À travers cette histoire, le roman sous-titré « Les beaux moments obscurs de la nuit » donne à voir une galerie de personnages pittoresques et émouvants. La présence fantomatique des Indiens Potawatomis et Shawnees, premiers occupants de l’Indiana et allégrement massacrés. Les colporteurs, bonimenteurs qui se déplacent d’une ville à l’autre. Les hobbos, vagabonds, musiciens et chômeurs, arrachés à leurs terres et quêtant un emploi. Tous ces gens trimballant leur magie et leurs imaginaires soufflent une idée de liberté, un certain athéisme sur le roman et le pays qui contrastent avec l’isolement, la dureté du travail, le repli sur soi, la ferveur religieuse des autochtones. L’écriture de Laird Hunt, ample, lumineuse crée des volutes, développe une dimension onirique, insiste sur le sensoriel, le microscopique (ailes d’insectes, poussières mordorées, éléments végétaux), crée de somptueux bric-à-brac. « Les gens dansaient. Ils étaient frôlés par des rais de couleurs. Comme si l’air s’était divisé en emportant tout ce qu’il contenait avec lui. L’oxygène et l’azote de ce côté. Le carbone et l’hélium de l’autre. Lentement puis rapidement. Rapidement puis lentement. Les gens dansaient puis se mettaient à tomber. A la fin tous étaient à terre. »

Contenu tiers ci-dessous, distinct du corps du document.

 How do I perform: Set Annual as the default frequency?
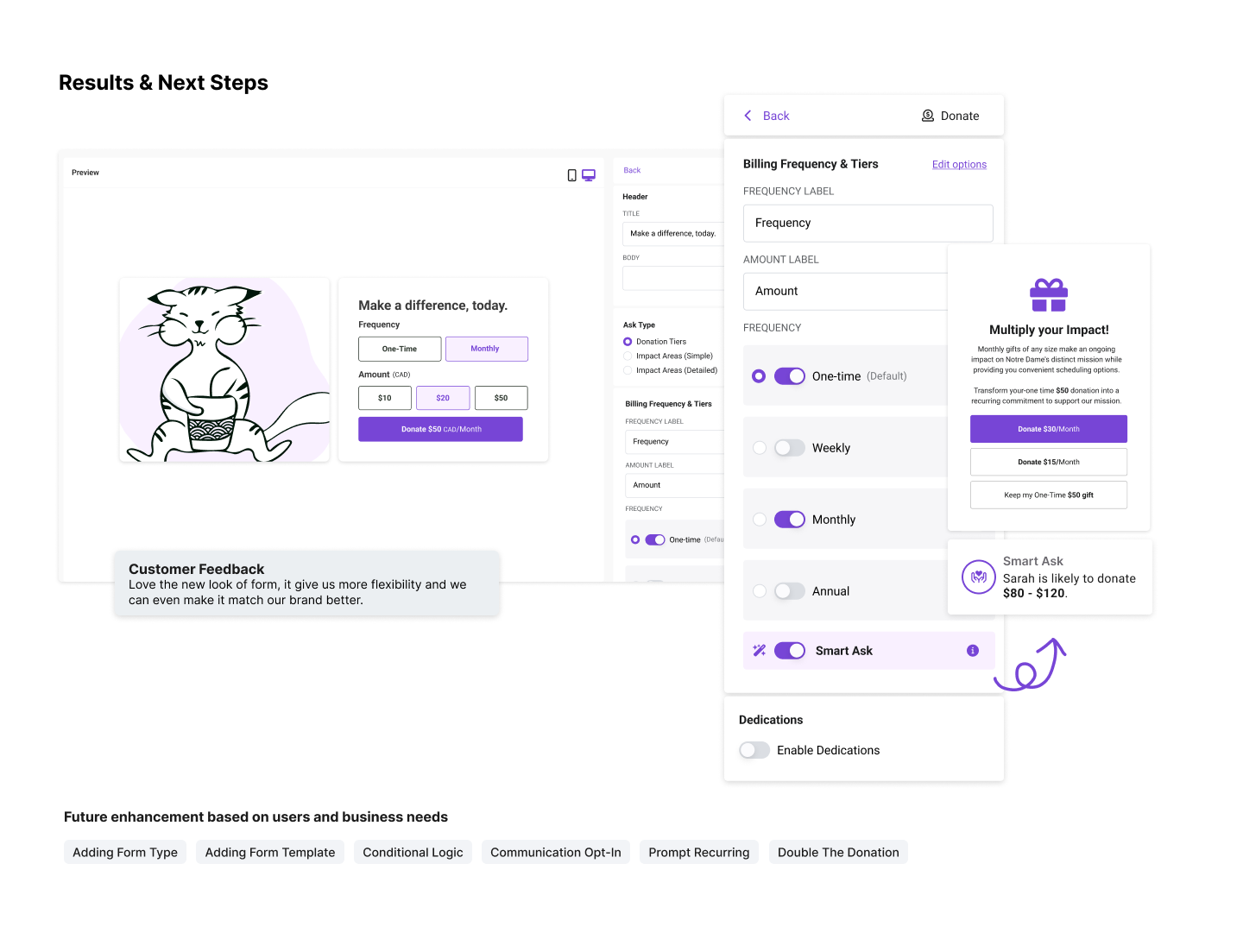point(760,591)
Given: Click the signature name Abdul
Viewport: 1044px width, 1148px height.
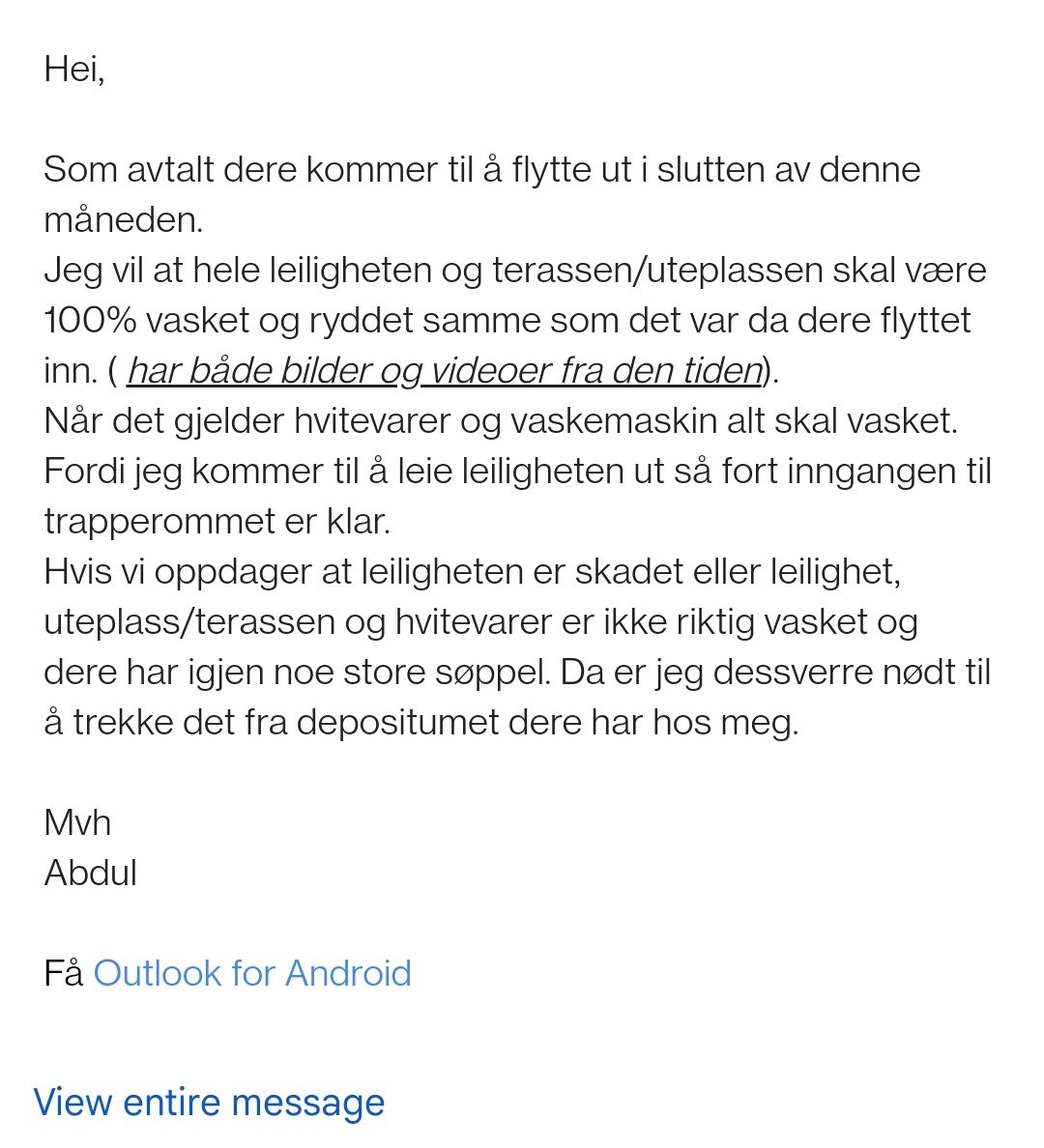Looking at the screenshot, I should [x=90, y=873].

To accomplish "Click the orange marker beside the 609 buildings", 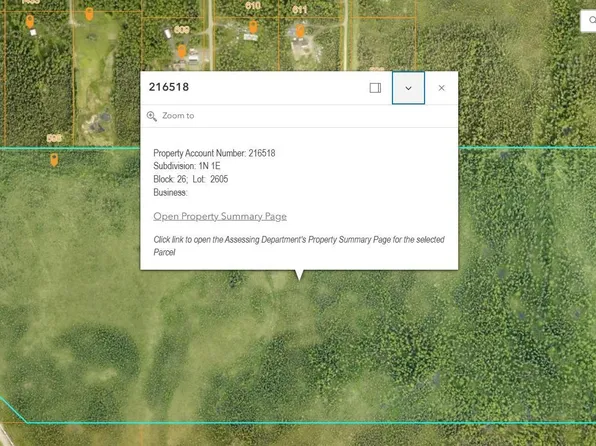I will 182,51.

Les dialogues, incisifs, décapants accélèrent le récit, tentent de bousculer Noé dans ces incertitudes. Malgré les vicissitudes, le roman ne sombre jamais dans le pathos, il adopte une espèce de sérénité mélancolique où prédomine une curieuse et puissante fascination pour la vie, les rencontres. Comme s’il retournait un gant, Laird Hunt révèle une autre réalité, une autre sensibilité, une autre façon d’être au monde. Un très beau chant d’amour à un pays, à une terre, à l’innocence perdue et retrouvée, à l’enfance. Dans la postface, l’auteur explique que ce livre n’aurait jamais pu être écrit s’il n’avait passé cinq ans dans une ferme de l’Indiana en compagnie de sa grand-mère. Cette dernière lui a permis de découvrir de nombreuses choses, notamment comment repérer « des cardinaux en plein milieu de l’hiver volant au-dessus de la neige, le rouge vif de leur plumage se détachant sur les troncs d’arbres sombres. »

Indiana, Indiana
de Laird Hunt
Traduit
de l’américain
par Barbara Schmidt
Actes Sud
223 pages, 20

Grenier indien Par Dominique Aussenac
Le Matricule des Anges n°84 , juin 2007.